A previous motion filed by prosecutors said that when Kyerra Kirkendall was subpoenaed as a witness, she told attorneys she didn’t remember or know anything about the shooting. Her interview with East St. Louis police on the day of the shooting was recorded, however.
Brandon Kirkendall was arrested Aug. 25, 2016 in Evansville, Indiana by United States marshals and has remained in jail since. Originally, his bail was set at $1 million but later reduced to $600,000.
Prosecutors charged Brandon Kirkendall with first-degree murder. The 12-person jury acquitted him on that charge and found him guilty of second-degree murder; the main distinction between the two charges center on the intent of the accused.
After the guilty verdict was read Thursday, prosecuting attorney John Trippi asked Judge Robert Haida to revoke Brandon Kirkendall’s bond because the man is known to travel between states frequently.
“We believe flight is an issue here,” he said.

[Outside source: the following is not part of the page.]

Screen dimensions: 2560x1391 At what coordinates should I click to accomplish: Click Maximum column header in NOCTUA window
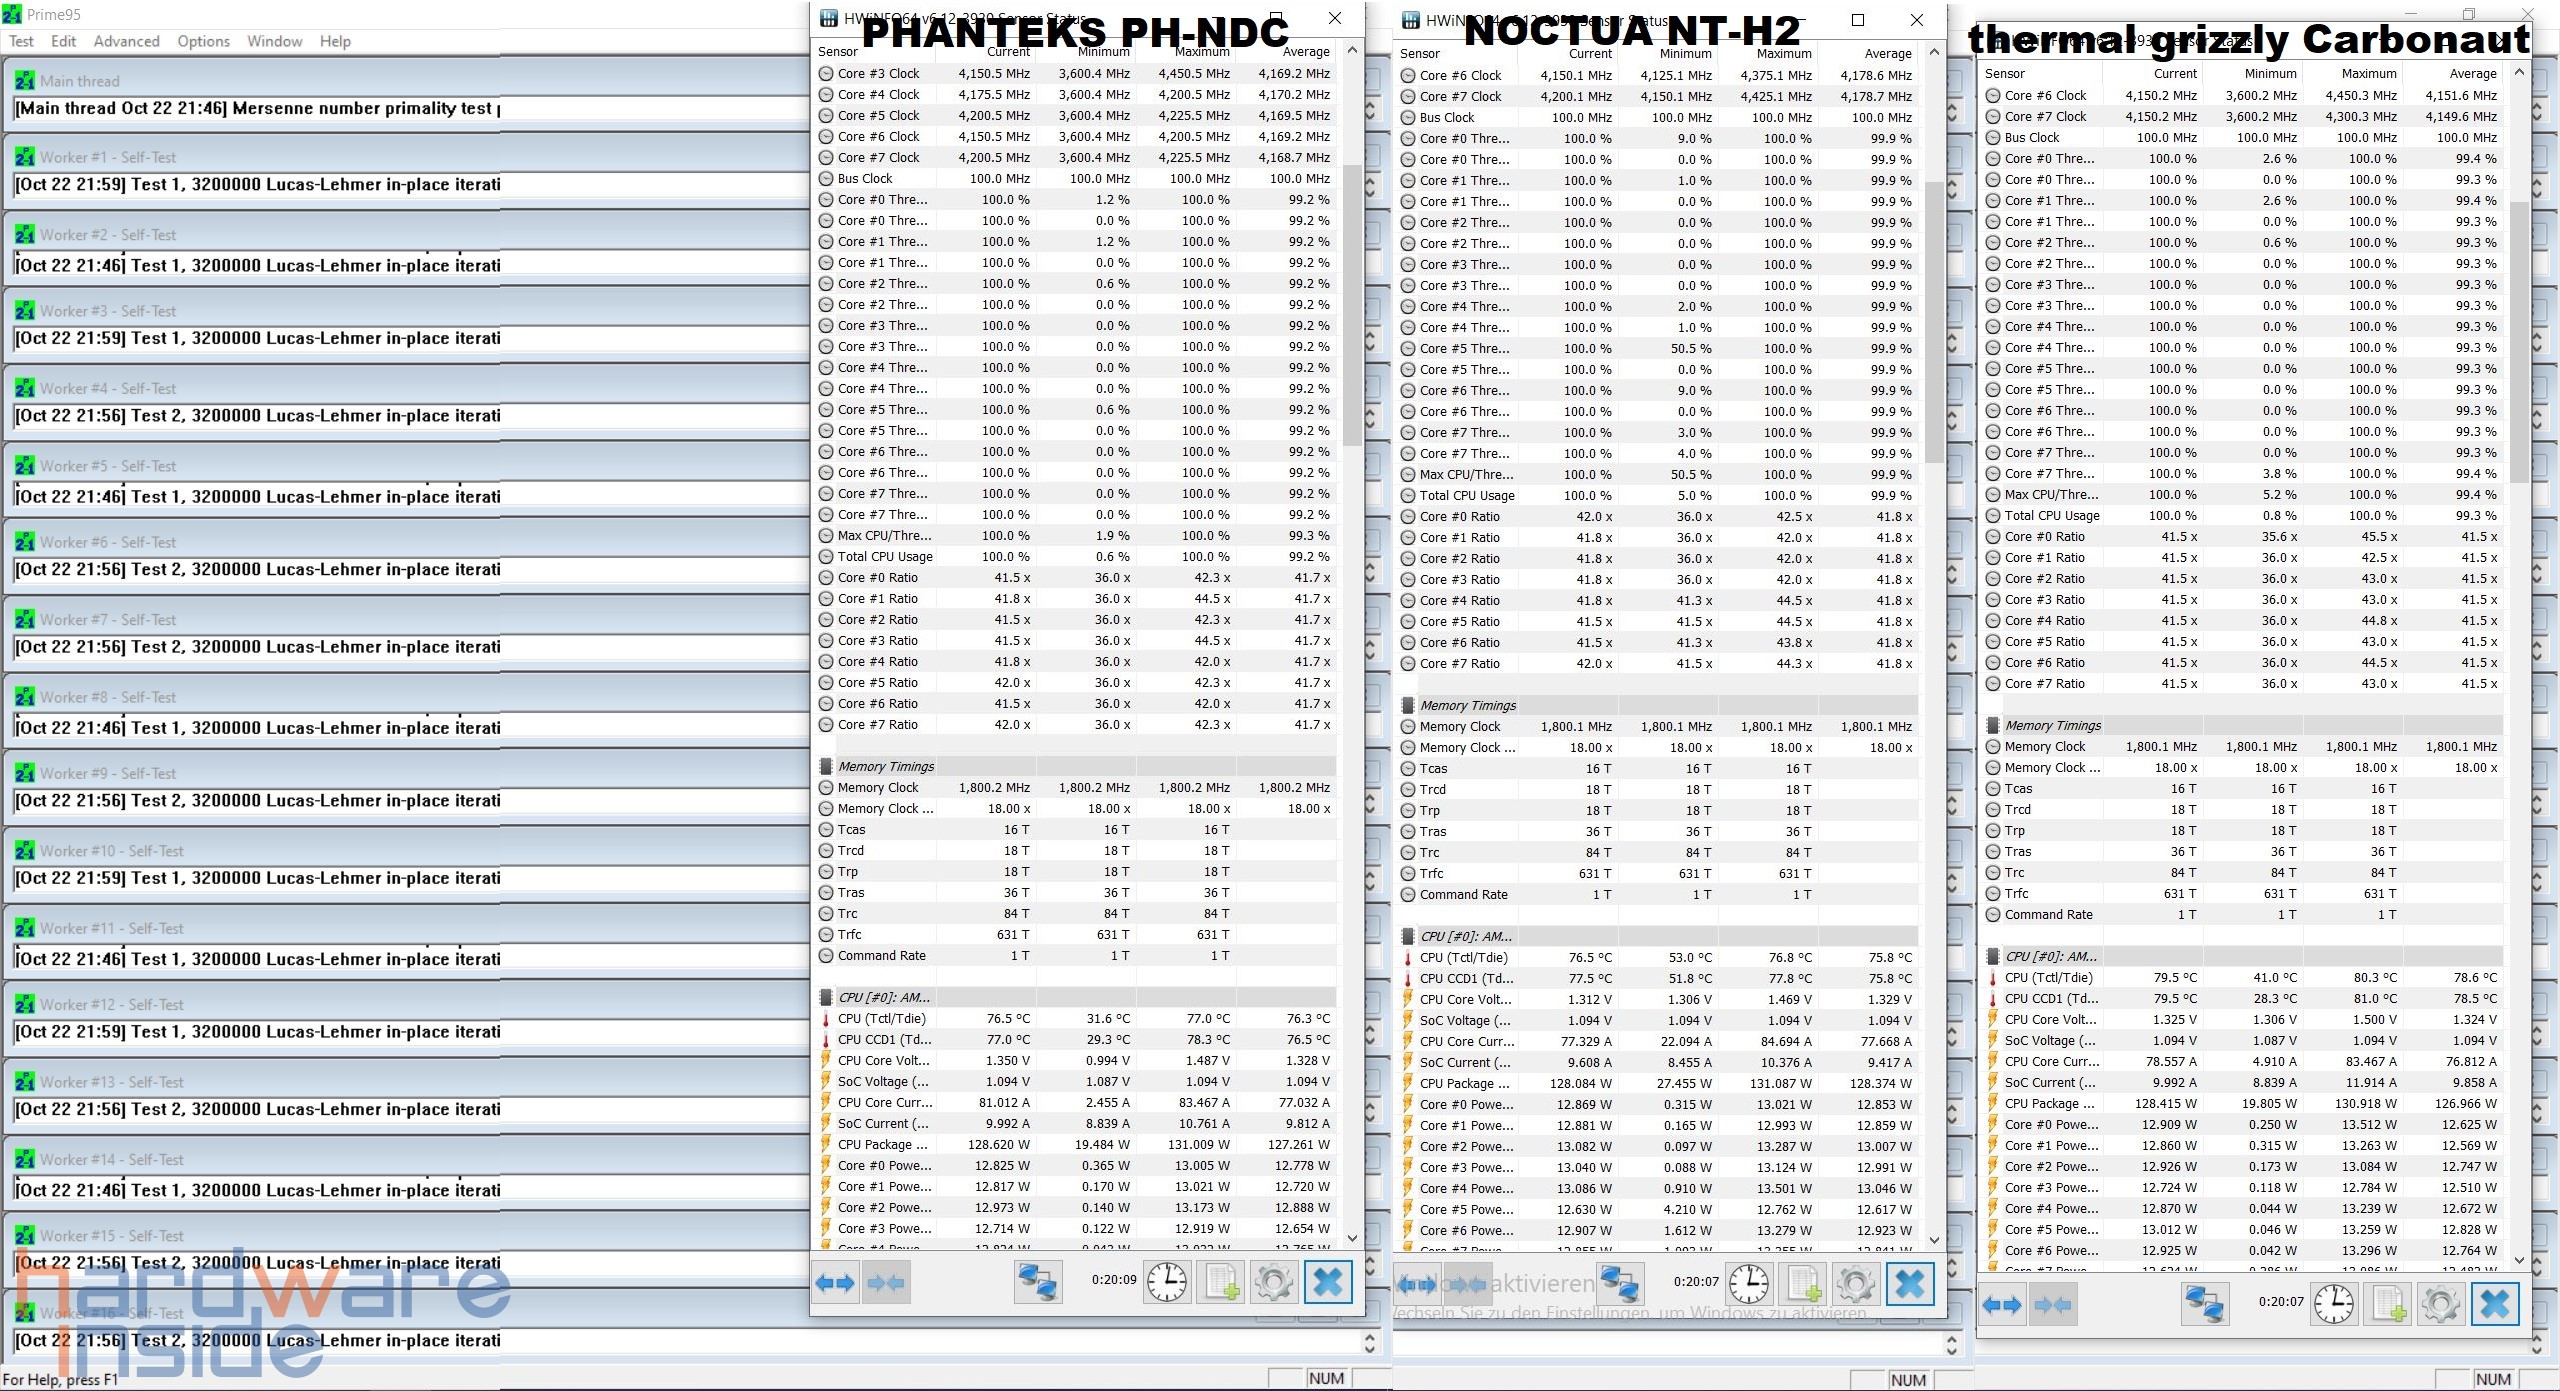click(x=1784, y=53)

Haida denied the request, explaining to Brandon Kirkendall that if someone posted his $60,000 bond (10 percent of the bail amount) he would be responsible to show up at his sentencing — and if he didn’t, the judge would still sentence the man that day.

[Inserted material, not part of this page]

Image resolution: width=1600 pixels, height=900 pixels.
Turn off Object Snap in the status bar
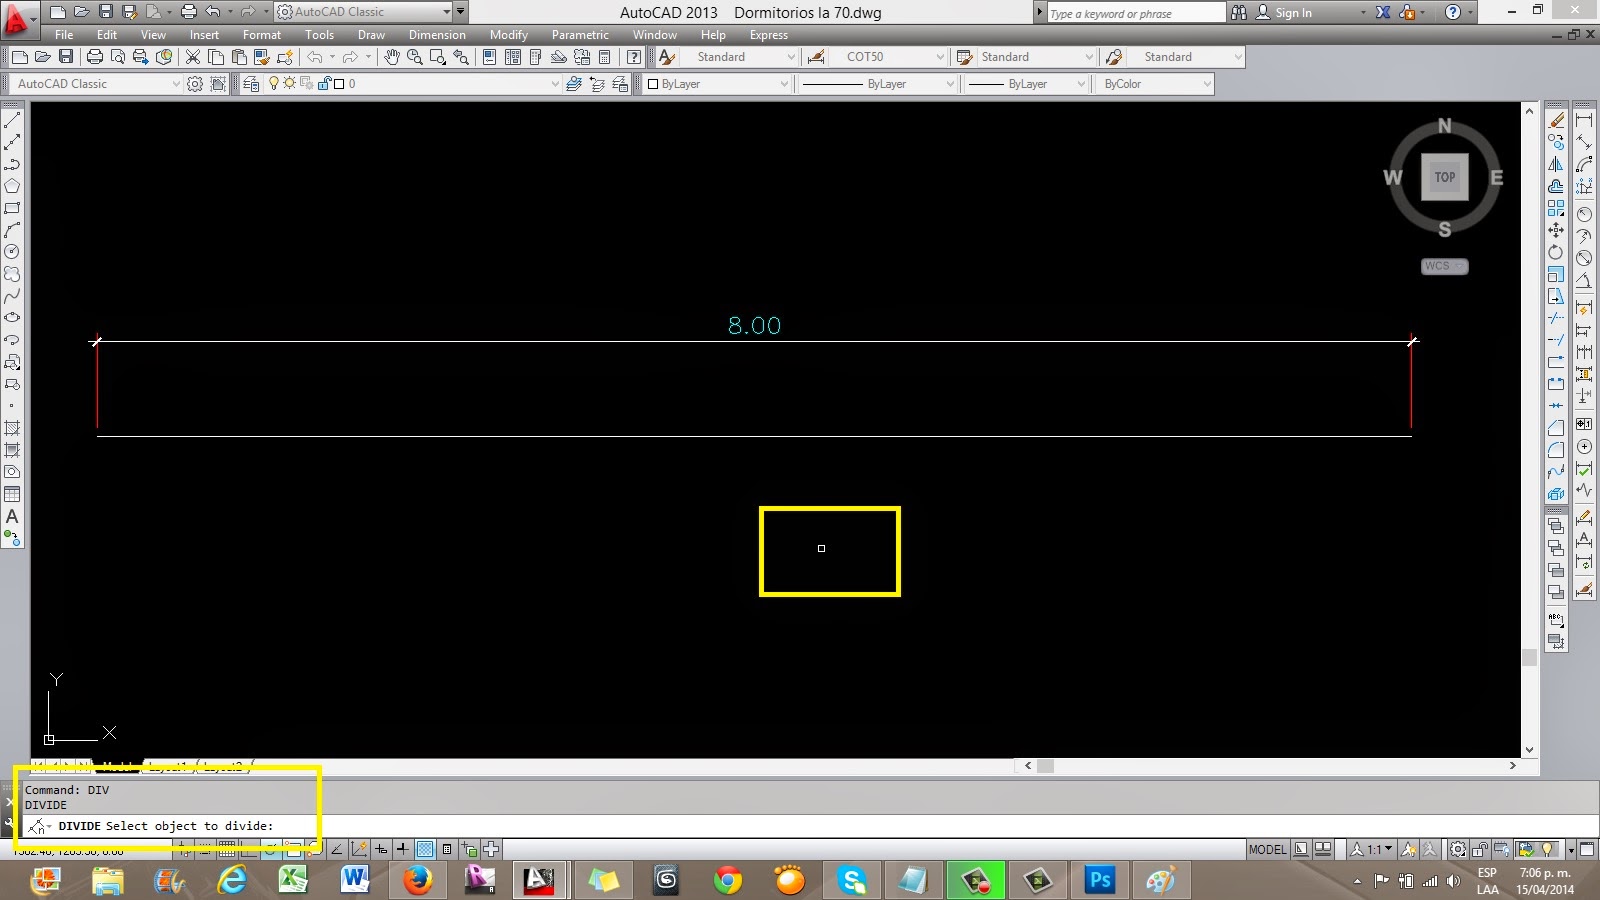click(x=291, y=849)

Mr. Kirkendall has adamantly maintained his innocence throughout this process.
Public defense attorney Grant Menges
“Mr. Kirkendall has adamantly maintained his innocence throughout this process,” Brandon Kirkendall’s public defense attorney Grant Menges said in a statement. “We asked the jurors to acquit him of first-degree murder, and they have our sincerest gratitude for having heard our plea. It is our hope that this verdict will restore some much needed confidence to those who may have lost faith in our justice system.”
He declined to comment further on the trial.
Brandon Kirkendall’s sentence may be either a maximum of four years probation or a prison term of 4-20 years. He is scheduled to be sentenced Nov. 20.